- Disable auto-completion features in untrusted .el files
- UPDATE: Also set enable-local-eval to nil
Max Nikulin writes:
It should work, however it is rather drastic measure that may cause
inconvenience.
It is more tricky. At least in Emacs-28, enable-local-eval helps to
mitigate the variant from the blog post
;; -*- eval: (flymake-mode 1) -*-
however the user option has no effect for the case reported in the Emacs
bug#37656 ("deprecated" feature)
;; -*- mode: emacs-lisp; mode: flymake -*-
Neither
emacs -Q --eval '(setq enable-local-eval nil)' poc.txt
nor
emacs -Q --eval '(setq enable-local-variables :safe)' poc.txt
prevents execution of code from the file.
Unfortunately
emacs -Q --eval '(setq enable-local-variables nil)' poc.txt
or a similar form in init.el disables file-specific major modes as well.
So "mode: outline" is ignored in files like "NEWS". enable-local-eval
affects "eval: (...)", but not "mode: ...". These settings are described in
<https://www.gnu.org/software/emacs/manual/html_node/emacs/Safe-File-Variables.html>
and in doc strings
<https://git.savannah.gnu.org/cgit/emacs.git/tree/lisp/files.el?h=emacs-30.1#n669>
So setting enable-local-variables to nil is a better recommendation, but
the price is inconvenience. An attack can not be prevented by setting
enable-local-eval.
On 01/03/2025 19:39, Henrik Ahlgren wrote:
I wanted to point out an interesting aspect of Emacs file local
variables. It may be surprising to some that including `-*-
eval:(foobar-mode) -*-` at the beginning of a file will happily evaluate
the specified function, regardless of whether it is an "actual" minor
mode created with `define-minor-mode'. The only requirement is that the
name ends with "-mode."
This raises some questions about potential security implications.

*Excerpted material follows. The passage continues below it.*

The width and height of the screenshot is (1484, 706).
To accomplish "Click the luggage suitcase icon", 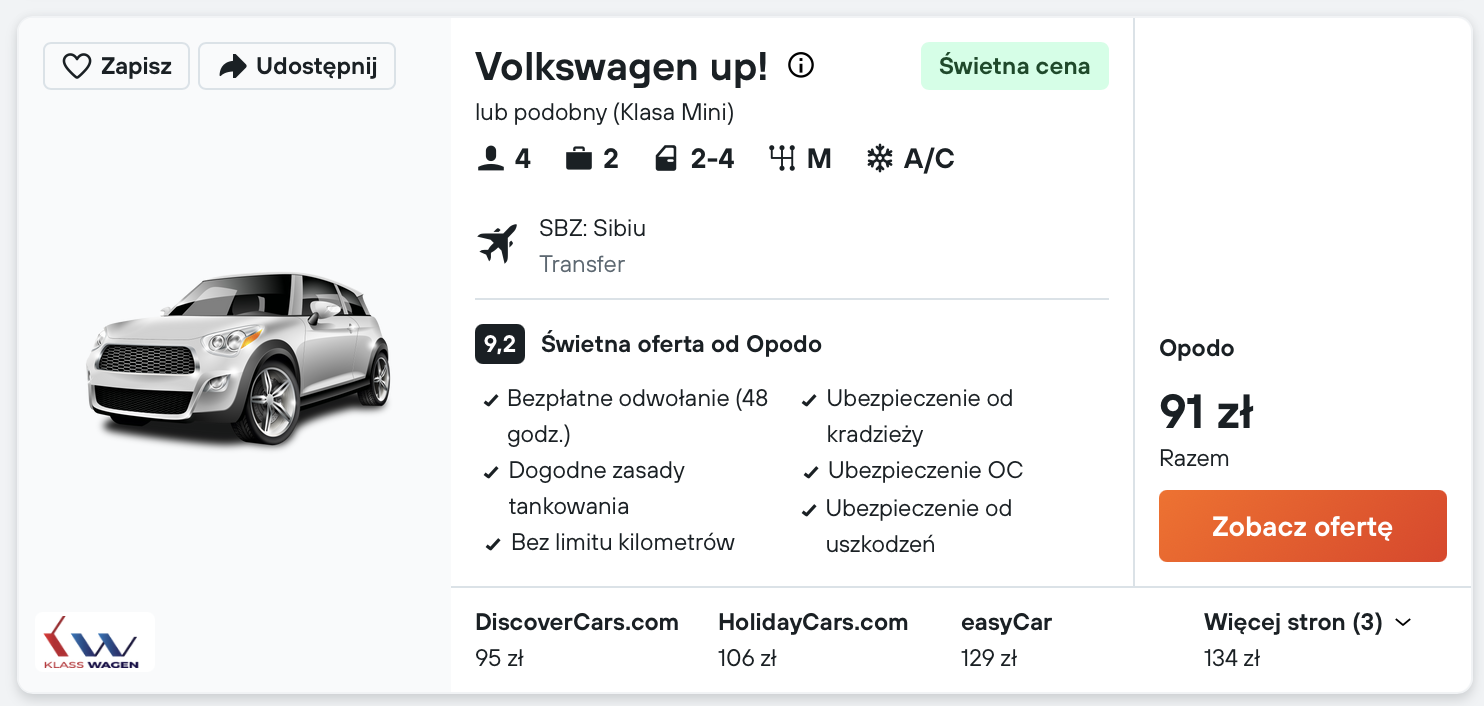I will click(579, 159).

Language encourage this kind of tricks. Function names at least have to
have -mode suffix. In the case of CVE-2025-1244, "man:" URL scheme
causing attempt to load url-man.el (does not exist) then call to the
url-man function from url-misc.el, see url-scheme-get-property in
lisp/url/url-methods.el. The url package is a mix of functions
implementing some URL schemes (url-info, url-http, etc.), API functions,
and helpers having url-* names. There are no settings in url similar to
browse-url-handlers and eww-use-browse-url that define explicit mapping
(e.g. to browse-url-man) and limit schemes available through browse-url.el.